§ PROVIDED TEXT:
━━━

The health care programs of Barack Obama “reinforced decades of market-oriented reforms that made profitability the fundamental measure of performance, drove the commodification of care, and increasingly vested control in investor-owned conglomerates.
“Declining US longevity between 2014 and 2017, and the minimal uptick in longevity in 2018, attracted substantial media attention. However, a focus on these recent trends risks obscuring how far the USA lags behind other high-income nations and how long these cross-national gaps have been in the making. Life expectancy in the USA was average among high-income nations in 1980, by 1995, it was 2.2 years shorter than the average of other G7 countries, and by 2018, the gap had widened to 3.4 years.”
The report comes to a shocking conclusion about the number of Americans who have died prematurely as a result of America’s soaring social inequality. “The extent of difference can also be quantified as the number of missing Americans—i.e., the number of US residents who would still be alive if age-specific mortality rates in the USA had remained equal to the average of the other six G7 nations. By this measure, in 2018 alone, 461,000 Americans went missing, an annual figure that has been increasing since 1980.

━━━

§ DATASET EXCERPTS:
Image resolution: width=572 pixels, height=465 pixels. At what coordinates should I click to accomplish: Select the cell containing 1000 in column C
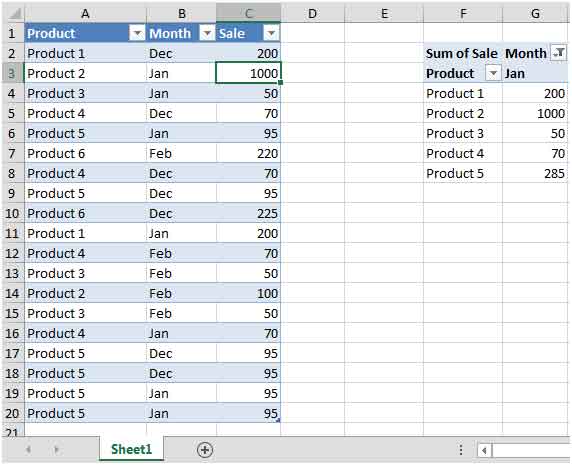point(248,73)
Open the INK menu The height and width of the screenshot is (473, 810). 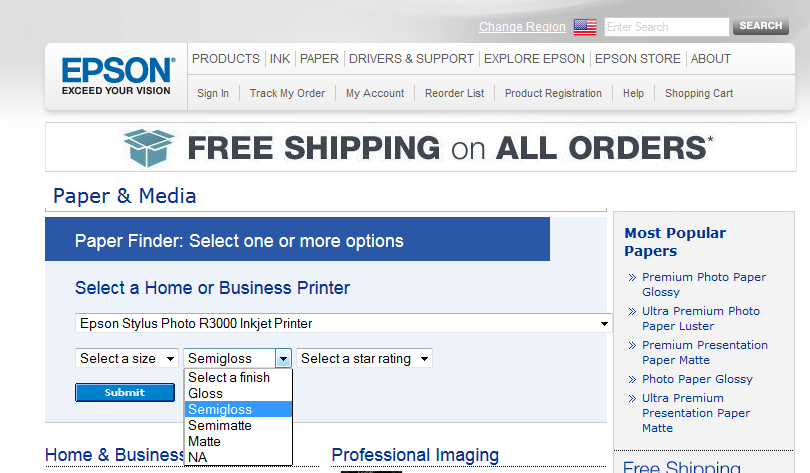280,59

━━━

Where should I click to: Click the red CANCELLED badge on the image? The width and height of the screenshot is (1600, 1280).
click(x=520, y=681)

━━━

§ ASSIGNMENT A:
Repeat the passage on US life expectancy word for word, starting with "The report comes" and going on through "increasing since 1980.".
§ ASSIGNMENT B:
According to the passage on US life expectancy, how many Americans went missing in 2018 alone?
Answer from the passage on US life expectancy alone.

§ EXERCISE SOLUTION A:
The report comes to a shocking conclusion about the number of Americans who have died prematurely as a result of America’s soaring social inequality. “The extent of difference can also be quantified as the number of missing Americans—i.e., the number of US residents who would still be alive if age-specific mortality rates in the USA had remained equal to the average of the other six G7 nations. By this measure, in 2018 alone, 461,000 Americans went missing, an annual figure that has been increasing since 1980.

§ EXERCISE SOLUTION B:
461,000 Americans